Princess floats on Frankfurt
Partners Group has successfully restructured Princess Private Equity and floated it on the Frankfurt Stock Exchange after a resounding majority of Princess convertible bondholders approved the mandatory early conversion into shares. Princess is an investment holding company founded in 1999 that invests in private equity and private debt investments. It raised $700 million in 1999 through the issue of zero coupon convertible bonds due 2010. Since its inception, Princess has invested in over 100 private equity funds representing more than 1,800 companies. Last month, with 97 percent of the votes cast, bondholders approved a comprehensive restructuring of Princess including the mandatory early conversion of the convertible bonds into shares. A source familiar with the vote said it had been triggered by insurer Swiss Re's reluctance to sanction new investments from the capital returned by an increasingly mature portfolio. Swiss Re had originally provided an insurance wrapper for the fund offering Princess's bondholders a capital protection guarantee.
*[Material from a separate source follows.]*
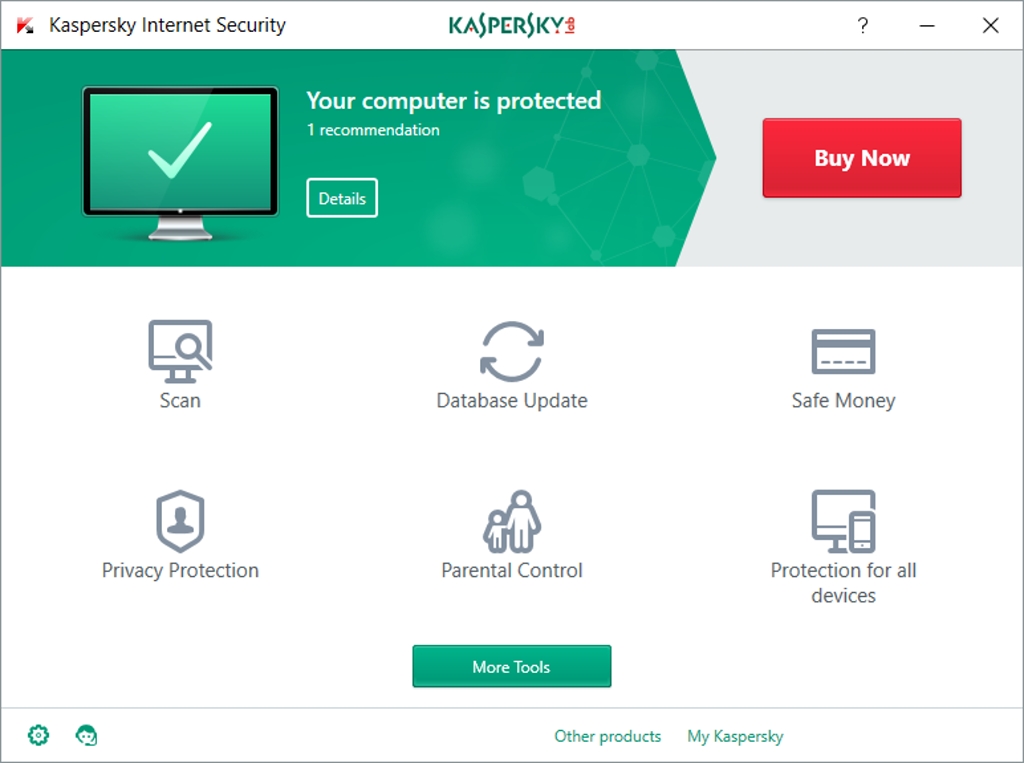Open the Scan monitor icon
Viewport: 1024px width, 763px height.
tap(180, 351)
Rubenstein calls for improved communication
David Rubenstein, co-founder of The Carlyle Group, joined the chorus of buyout executives calling for better communication from the industry both in developed and in emerging private equity markets. Speaking at the packed Emerging Markets Private Equity Forum co-hosted by Private Equity International and trade association EMPEA, Rubenstein said the developed and emerging markets managers were united in their need to change the way their activity was perceived, although for different reasons. In his keynote speech Rubenstein said emerging markets managers needed to overcome prejudice and to demonstrate real commercial returns were possible. He said investors underestimated the size of the opportunity in emerging markets. They risked missing out on the kind of growth that Japan enjoyed in rising from the wreckage of World War Two to become the second largest global economy.
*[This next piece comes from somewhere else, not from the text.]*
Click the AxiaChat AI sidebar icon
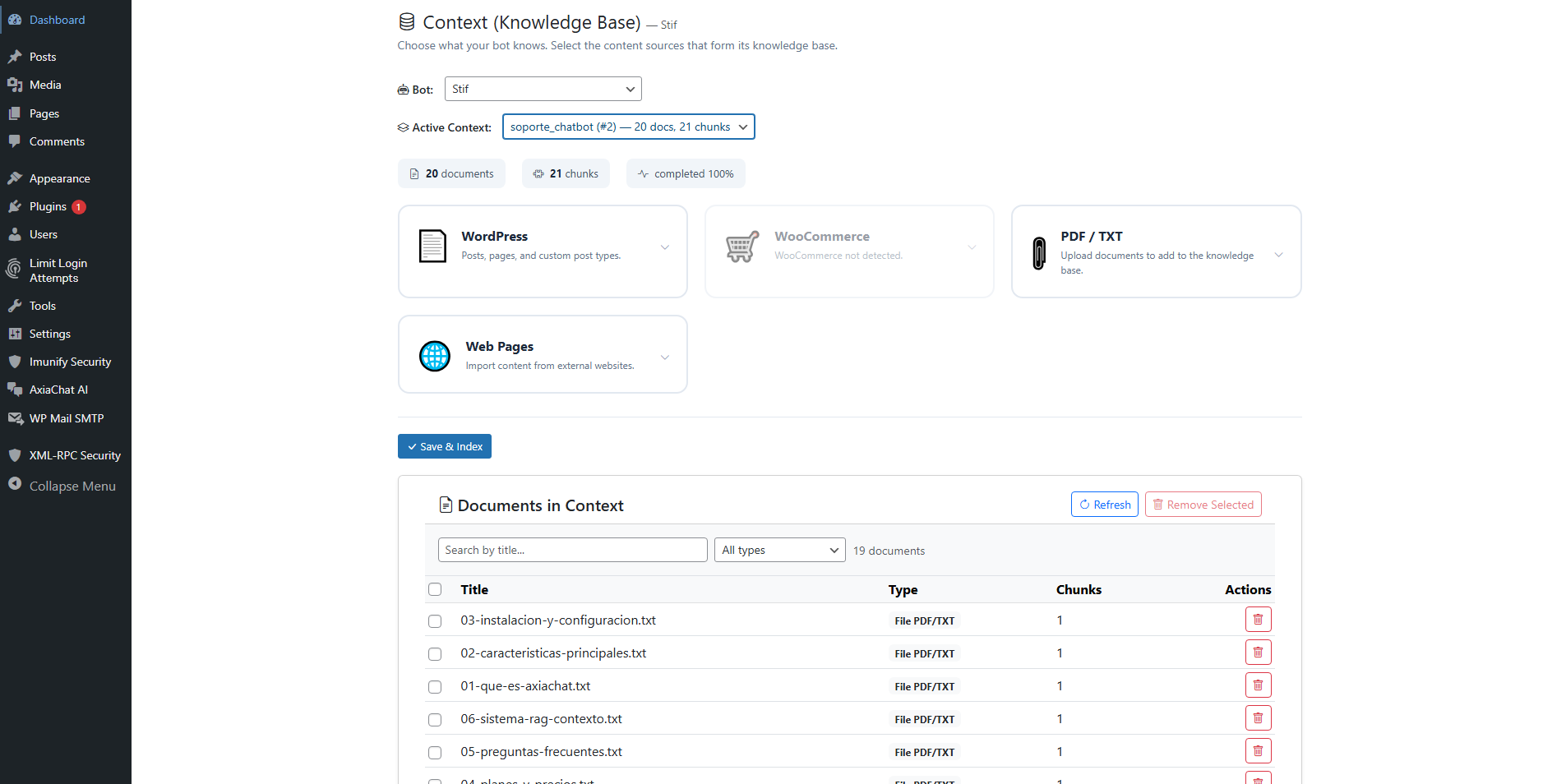pos(15,390)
Investcorp lists in London
Investcorp, the Bahrain-quoted alternatives group, completed its placing last month of $420 million global depository receipts on the London Stock Exchange at an offer price of $29 per receipt. It gives Investcorp a market capitalization of approximately $2.1 billion and should help raise the firm's profile in Europe, one of its stated aims. Investcorp's common shares have a primary listing on the Bahrain Stock Exchange, albeit with limited trading, and closed at a price of $2,360 per share on 4 December 2006. The Bahrain price is expected to converge with the trading price established in London. The receipts were placed with a broad range of institutional investors across the UK, continental Europe and the US. Conditional dealings started under the trading symbol IVC.
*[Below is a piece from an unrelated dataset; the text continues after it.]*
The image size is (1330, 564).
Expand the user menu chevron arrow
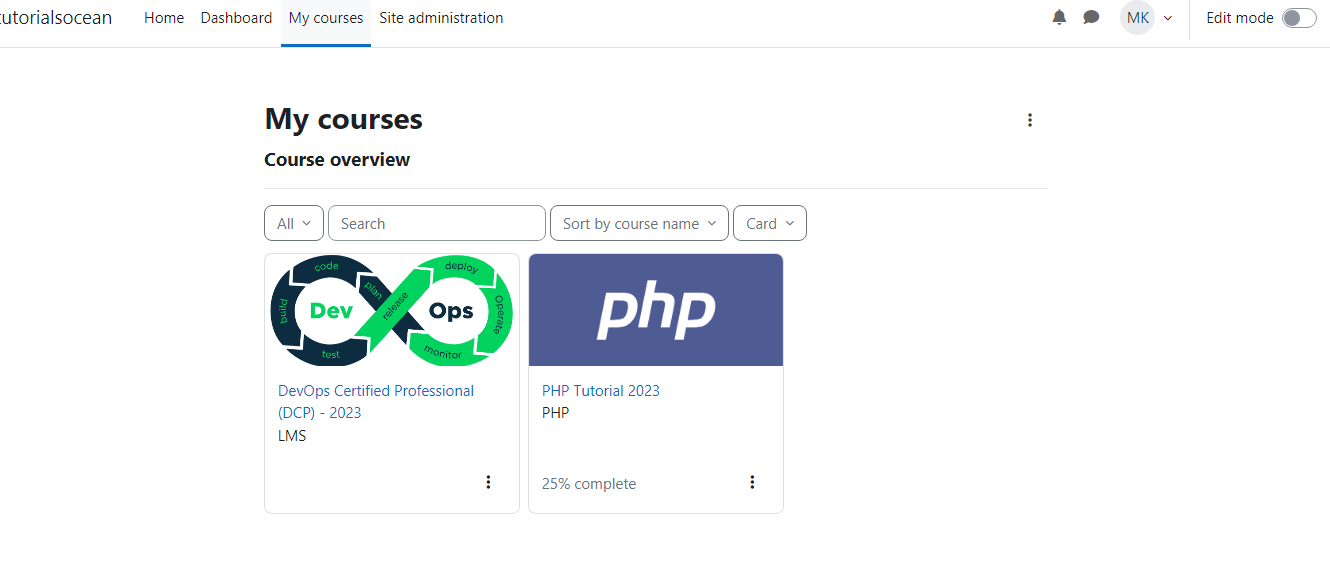[1168, 18]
Club deals raise disclosure issues
Private equity firms that participated in syndicated deals should be mindful that such transactions raise issues surrounding what information can be shared with potential co-investors, according to a client memo from law firm Weil Gotshal & Manges. The memo recommends that GPs make sure they are able to share information with potential co-investors under terms of the confidentiality agreement. In addition, GPs should check with due diligence advisors before providing diligence reports to co-investors. In most cases, parties to receive such information must sign ?non-reliance? letters, confirming that the report was not prepared for them and they will not rely on it. Even ?teasers? sent out to potential investment partners should be reviewed by target-company management in advance and documented so there is a record of management having signed off on sharing information if the deal does not materialize.